> _Tasks to perform_:
A - In the Maricopa home sales post, what was the median sold price in May 2026?
B - From the Maricopa home sales post, write out the passage between "Desert Cedars: What" and "in eight days.", inclusive, word for word.

> _Page text_:
******

Blog > Maricopa AZ Sellers May 2026: 65% Closed Below List Price
65% of Maricopa Sellers Closed Below List Price in May 2026
117 closings in 85138 and 85139. Winners closed in 26 days. Losers averaged $25,000 to $27,000 below the original list price. Three years of May data are compared.
65% of Maricopa home sellers in 85138 and 85139 closed for less than their original list price in May 2026. The average gap between what they originally asked and what they accepted was $25,000 to $27,000. This is the full ARMLS breakdown for resale homes inside HOA communities in the City of Maricopa, including a three-year comparison and subdivision-level data.
The May 2026 Maricopa Market Snapshot
Here is the full local data from the May 2026 ARMLS pull for zip codes 85138 and 85139.
| Metric | Value |
|---|---|
| Closings (May 2026) | 117 |
| Win rate (sold at or above original list) | 35% |
| Sellers below the original list price | 65% |
| Winner median DOM | 26 days (fastest in 3 years) |
| Loser median DOM | 82 days |
| Avg loser loss (from original list) | $25,000 to $27,000 |
| Median sold price | $345,000 |
| Months of supply (Maricopa) | 3.4 |
| Months of supply (Phoenix metro) | ~1.8 |
35% of Maricopa sellers closed at or above their original list price in May 2026. That group closed in a median of 26 days. The other 65% sold below original list price, sat a median of 82 days, and lost an average of $25,000 to $27,000 from where they started. That is the same city, the same buyer pool, and two completely different outcomes based almost entirely on one decision made before the listing went live.
The 26-Day vs 82-Day Split
The DOM spread this month is 56 days. The 26-day winner median is the fastest in three years of this data.
The $17,500 gap between where active sellers are listed (median $362,500) and where the market is transacting (median $345,000) tells the same story. Sellers are pricing for a market that does not exist. The active inventory sits at $362,500. Closings are happening at $345,000. That gap is where the 82-day clocks live.
Three Subdivisions You Need to See
This week's ARMLS data had three standout points that I want to put directly in front of you.
Desert Cedars: What a Winning Market Looks Like
Three closings. Three winners. 8-day median DOM. Not a single seller lost money. Same city. Same buyer pool. Same rate environment. The difference is that they were priced correctly from day one, and the market responded in eight days.
Senita Unit 1: What a Losing Market Looks Like
Four closings. Zero winners. 153-day median DOM. Average loss per seller: $61,200. These sellers sat for five months, made price cuts, and still sold for less than they started. This is not bad luck. This is what overpricing in a market with 3.1 months of supply looks like at scale.

******

> _Data provided_:
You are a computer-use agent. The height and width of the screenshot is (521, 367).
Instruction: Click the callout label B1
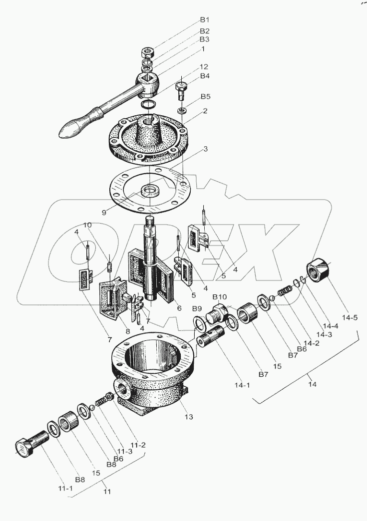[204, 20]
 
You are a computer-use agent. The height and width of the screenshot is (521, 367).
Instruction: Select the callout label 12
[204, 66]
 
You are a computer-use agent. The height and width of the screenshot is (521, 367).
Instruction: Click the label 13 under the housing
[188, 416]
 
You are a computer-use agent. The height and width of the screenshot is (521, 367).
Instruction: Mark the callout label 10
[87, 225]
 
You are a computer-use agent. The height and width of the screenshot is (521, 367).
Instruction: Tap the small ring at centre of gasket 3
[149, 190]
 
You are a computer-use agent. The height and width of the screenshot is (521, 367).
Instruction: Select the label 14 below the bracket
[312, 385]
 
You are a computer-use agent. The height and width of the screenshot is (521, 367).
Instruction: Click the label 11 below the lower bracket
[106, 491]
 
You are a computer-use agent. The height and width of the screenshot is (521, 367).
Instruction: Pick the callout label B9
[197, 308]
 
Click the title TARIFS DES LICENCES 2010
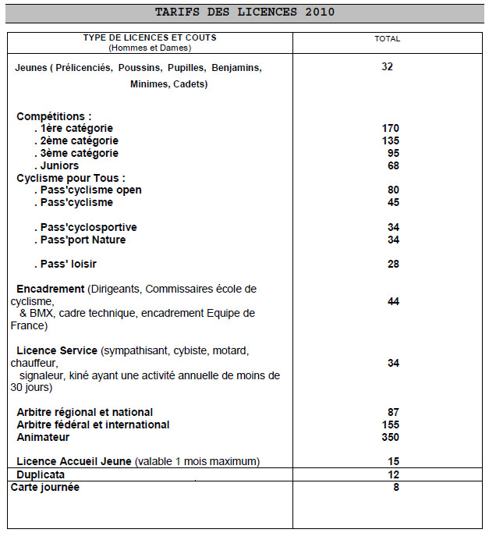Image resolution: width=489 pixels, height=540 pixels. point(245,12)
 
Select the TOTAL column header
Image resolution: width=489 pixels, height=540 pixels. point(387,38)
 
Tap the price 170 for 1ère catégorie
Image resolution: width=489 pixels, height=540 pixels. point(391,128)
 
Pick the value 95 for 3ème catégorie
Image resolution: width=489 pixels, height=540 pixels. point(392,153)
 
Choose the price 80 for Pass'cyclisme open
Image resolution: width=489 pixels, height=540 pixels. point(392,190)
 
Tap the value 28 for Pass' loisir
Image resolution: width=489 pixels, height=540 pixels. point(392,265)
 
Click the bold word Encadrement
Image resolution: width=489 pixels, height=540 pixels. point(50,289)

******

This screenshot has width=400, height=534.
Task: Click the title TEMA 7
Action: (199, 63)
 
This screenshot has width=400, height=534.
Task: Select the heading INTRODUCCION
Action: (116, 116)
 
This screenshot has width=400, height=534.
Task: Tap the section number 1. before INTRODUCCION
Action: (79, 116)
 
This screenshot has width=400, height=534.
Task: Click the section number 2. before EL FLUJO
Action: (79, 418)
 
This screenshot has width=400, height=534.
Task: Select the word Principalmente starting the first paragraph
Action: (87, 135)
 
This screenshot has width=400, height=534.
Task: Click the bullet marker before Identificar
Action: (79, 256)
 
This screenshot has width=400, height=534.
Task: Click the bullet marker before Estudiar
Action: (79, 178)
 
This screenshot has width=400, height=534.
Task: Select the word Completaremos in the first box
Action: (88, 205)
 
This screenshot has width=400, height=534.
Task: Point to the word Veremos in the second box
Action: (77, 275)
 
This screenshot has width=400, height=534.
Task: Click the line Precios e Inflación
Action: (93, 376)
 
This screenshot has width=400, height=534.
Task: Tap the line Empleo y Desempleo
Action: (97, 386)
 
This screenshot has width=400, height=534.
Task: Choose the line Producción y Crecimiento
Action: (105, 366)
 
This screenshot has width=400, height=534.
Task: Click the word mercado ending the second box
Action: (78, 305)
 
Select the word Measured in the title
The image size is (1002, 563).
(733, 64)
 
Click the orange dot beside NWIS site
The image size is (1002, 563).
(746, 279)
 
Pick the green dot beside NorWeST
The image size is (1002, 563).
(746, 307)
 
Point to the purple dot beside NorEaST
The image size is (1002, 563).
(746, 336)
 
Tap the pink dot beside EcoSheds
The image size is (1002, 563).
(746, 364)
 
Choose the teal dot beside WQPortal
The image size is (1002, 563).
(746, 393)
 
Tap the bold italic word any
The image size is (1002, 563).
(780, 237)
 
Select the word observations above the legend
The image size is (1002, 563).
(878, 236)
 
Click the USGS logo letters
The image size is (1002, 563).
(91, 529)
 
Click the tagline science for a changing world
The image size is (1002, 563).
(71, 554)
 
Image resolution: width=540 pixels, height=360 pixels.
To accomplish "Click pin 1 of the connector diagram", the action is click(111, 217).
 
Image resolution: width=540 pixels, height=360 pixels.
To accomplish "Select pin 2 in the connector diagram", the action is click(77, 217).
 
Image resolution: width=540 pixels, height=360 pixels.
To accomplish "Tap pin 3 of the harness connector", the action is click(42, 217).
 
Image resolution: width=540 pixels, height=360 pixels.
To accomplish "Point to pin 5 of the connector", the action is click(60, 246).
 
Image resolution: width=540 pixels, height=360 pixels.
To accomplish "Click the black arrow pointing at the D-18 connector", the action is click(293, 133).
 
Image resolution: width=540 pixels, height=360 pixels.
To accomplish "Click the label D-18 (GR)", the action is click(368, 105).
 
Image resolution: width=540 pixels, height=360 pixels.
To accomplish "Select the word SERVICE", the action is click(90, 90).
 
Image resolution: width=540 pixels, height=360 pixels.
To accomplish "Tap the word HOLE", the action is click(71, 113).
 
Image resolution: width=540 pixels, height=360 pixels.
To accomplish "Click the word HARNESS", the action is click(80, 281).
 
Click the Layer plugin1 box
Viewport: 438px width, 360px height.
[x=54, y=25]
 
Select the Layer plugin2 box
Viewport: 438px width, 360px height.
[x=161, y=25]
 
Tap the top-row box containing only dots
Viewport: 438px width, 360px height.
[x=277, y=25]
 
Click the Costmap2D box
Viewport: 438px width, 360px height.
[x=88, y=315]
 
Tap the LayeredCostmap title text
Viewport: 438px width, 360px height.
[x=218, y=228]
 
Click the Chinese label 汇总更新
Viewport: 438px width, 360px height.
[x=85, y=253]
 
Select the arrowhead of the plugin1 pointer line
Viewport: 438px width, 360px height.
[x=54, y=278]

******

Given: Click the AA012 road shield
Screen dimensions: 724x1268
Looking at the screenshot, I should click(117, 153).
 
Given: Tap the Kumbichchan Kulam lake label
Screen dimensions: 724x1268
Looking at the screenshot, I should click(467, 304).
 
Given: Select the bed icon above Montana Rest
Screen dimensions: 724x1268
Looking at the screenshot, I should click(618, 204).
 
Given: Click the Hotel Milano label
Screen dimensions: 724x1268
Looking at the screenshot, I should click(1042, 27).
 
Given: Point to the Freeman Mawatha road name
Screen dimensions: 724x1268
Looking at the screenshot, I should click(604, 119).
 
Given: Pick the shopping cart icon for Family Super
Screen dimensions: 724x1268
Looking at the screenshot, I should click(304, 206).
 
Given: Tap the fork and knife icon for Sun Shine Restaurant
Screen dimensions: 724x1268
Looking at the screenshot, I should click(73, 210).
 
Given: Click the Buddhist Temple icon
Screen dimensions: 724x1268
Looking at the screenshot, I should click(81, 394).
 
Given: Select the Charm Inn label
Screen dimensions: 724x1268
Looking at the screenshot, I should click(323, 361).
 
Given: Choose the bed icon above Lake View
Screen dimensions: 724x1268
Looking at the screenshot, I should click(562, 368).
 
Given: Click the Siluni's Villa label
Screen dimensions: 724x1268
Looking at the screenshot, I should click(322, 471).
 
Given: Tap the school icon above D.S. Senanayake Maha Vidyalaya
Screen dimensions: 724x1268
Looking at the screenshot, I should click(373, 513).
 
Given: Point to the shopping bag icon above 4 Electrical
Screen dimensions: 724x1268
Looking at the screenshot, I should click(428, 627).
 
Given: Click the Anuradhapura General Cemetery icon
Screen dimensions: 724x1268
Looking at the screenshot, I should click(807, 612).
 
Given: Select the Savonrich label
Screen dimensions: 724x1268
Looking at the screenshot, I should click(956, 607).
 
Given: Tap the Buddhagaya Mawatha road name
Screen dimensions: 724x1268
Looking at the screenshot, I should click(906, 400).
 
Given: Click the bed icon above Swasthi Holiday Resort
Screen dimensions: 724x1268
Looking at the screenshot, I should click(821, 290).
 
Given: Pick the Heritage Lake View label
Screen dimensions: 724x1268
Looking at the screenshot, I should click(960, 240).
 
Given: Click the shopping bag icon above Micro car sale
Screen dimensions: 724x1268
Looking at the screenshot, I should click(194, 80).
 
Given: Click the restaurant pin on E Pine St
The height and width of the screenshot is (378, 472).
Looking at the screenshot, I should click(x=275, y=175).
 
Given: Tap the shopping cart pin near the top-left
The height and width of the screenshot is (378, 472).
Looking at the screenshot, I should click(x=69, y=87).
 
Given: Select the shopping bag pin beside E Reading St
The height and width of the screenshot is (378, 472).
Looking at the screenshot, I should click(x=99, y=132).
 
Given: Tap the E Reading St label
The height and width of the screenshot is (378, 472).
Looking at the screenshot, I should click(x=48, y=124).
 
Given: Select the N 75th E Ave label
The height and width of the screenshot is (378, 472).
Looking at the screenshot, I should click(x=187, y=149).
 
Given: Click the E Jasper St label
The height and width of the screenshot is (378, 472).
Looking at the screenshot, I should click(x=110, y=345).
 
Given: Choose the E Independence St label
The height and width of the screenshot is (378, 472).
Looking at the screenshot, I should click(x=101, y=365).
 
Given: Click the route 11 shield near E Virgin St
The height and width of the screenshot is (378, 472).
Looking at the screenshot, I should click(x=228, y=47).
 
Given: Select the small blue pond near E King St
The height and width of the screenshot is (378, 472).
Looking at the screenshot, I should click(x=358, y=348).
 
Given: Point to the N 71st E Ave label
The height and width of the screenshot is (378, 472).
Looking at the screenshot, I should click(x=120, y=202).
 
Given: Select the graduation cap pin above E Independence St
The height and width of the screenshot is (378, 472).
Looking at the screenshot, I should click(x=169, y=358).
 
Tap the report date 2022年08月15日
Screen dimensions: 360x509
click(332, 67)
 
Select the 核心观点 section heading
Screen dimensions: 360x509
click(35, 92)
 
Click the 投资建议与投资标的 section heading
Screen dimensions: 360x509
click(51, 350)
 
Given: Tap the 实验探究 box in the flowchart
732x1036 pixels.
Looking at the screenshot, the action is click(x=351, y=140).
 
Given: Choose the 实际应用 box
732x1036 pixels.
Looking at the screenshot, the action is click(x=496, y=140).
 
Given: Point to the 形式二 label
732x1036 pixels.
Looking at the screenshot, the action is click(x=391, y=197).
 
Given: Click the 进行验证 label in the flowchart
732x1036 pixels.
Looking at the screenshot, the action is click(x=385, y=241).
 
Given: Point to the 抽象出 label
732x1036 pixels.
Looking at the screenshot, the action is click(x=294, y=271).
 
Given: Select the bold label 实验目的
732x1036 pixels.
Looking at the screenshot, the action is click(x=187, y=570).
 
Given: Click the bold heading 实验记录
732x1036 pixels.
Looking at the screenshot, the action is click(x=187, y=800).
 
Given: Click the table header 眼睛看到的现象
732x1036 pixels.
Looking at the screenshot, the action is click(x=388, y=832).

******

> _Expected results_:
A - $345,000

B -
Desert Cedars: What a Winning Market Looks Like
Three closings. Three winners. 8-day median DOM. Not a single seller lost money. Same city. Same buyer pool. Same rate environment. The difference is that they were priced correctly from day one, and the market responded in eight days.